SdlSubsystem, SDLWindow, SDLVideoWidget, SDLAudioOutputSDLPlayer — MediaIO-backed player with video display and audio outputlibpromeki is organized into one main shared library and two optional UI libraries:
promeki — the core library. Networking, pro A/V, music, and other feature areas can be independently enabled or disabled via CMake feature flags.
promeki-tui — terminal UI widget library (optional).
promeki-sdl — SDL3-based GUI library (optional, off by default).
All third-party libraries that promeki depends on are vendored as git submodules, built as static libraries with -fPIC, and absorbed directly into libpromeki.so. Alternatively, each dependency can be switched to use system-installed versions via PROMEKI_USE_SYSTEM_* CMake options.
When you install libpromeki, you get a shared library and a set of headers. Your application links against promeki::promeki — no chasing down system packages, no version mismatches, no transitive dependency surprises.

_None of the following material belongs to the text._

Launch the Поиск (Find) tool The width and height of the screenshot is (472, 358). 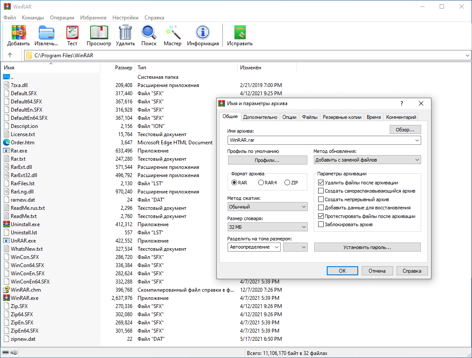click(149, 35)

Vendored dependencies: zlib-ng, libspng, libjpeg-turbo, FreeType, libsndfile, nlohmann/json, libvtc, SVT-JPEG-XS, Highway, CIRF.
| Program | Description |
|---|---|
promeki-info | Print library build information (version, date, build type) |
mediaplay | CLI media player and pipeline builder with –in/–out/–converter stages; pass --memstats to dump per-MemSpace allocation counters at exit |
promeki-bench | Unified benchmark driver (CSC pair matrix now, other suites land here over time); writes JSON for baseline tracking and prints a delta table against a previous run |
imgtest | Image file I/O test utility |
CMake auto-initializes only the thirdparty/* submodules the active configuration needs on first configure, so a plain git clone (without --recurse-submodules) is enough. See the build guide's Submodule auto-init section for the details, including how to redirect submodule fetches at an internal mirror.
The default all build excludes the unit-test executables to keep incremental rebuilds fast — use the check target (build + run) or tests (build only) when you need them.

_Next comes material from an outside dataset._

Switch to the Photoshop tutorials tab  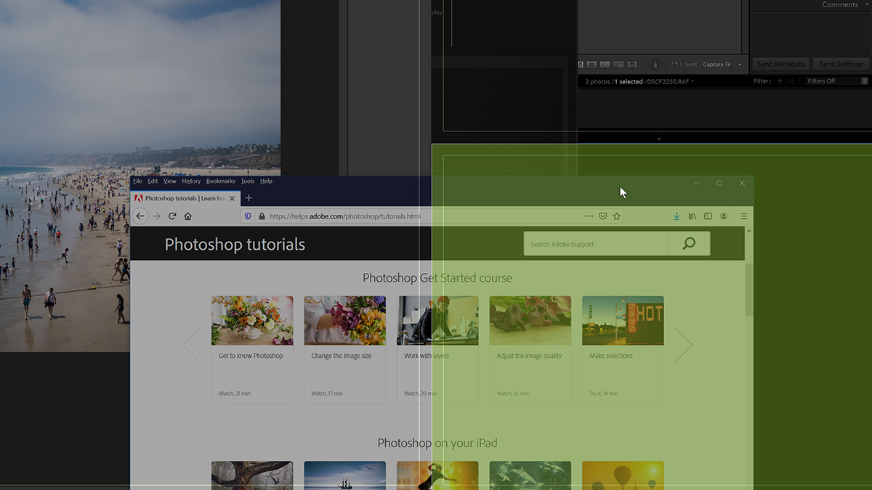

For the complete build, install, and downstream-integration guide — including every CMake feature flag, vendored-vs-system dependency switch, build-performance option, test and install targets, mirror configuration, documentation build, and consumer CMake usage — see the Building and Installing libpromeki guide:
See CONTRIBUTING.md at the repository root for the development workflow, including the scripts/precommit.sh gate that every commit should pass.
If you build the library in Debug mode (-DCMAKE_BUILD_TYPE=Debug), the promekiDebug() logging function is enabled. Each source file that wants to use it must register a debug channel:
Then enable channels at runtime via the PROMEKI_DEBUG environment variable (comma-separated):
The bulk of the code that makes up libpromeki started out life as code that existed across multiple libraries originally developed by my (now defunct) company, SpectSoft, for our video disk recorder product called RaveHD. During its run, it was used in post production, VFX, animation, and other media related sectors. At that time, the entire application stack was built on top of the Qt framework. The Qt design patterns, aesthetic, and general way of doing things has certainly informed much of how this library was architected.

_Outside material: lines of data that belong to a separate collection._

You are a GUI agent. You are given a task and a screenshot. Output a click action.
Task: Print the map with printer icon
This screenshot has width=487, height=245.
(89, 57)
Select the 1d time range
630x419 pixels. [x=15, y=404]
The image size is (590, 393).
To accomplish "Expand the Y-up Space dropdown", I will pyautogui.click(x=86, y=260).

What you see now is a library that takes the good bits from that old code base and has removed the Qt coupling and replaced it with modern C++ native STL. Hopefully you'll find it as useful as I have over the years. –jth
libpromeki is licensed under the [MIT License](LICENSE).
Third-party library licenses and attribution notices are documented in [THIRD-PARTY-LICENSES](THIRD-PARTY-LICENSES).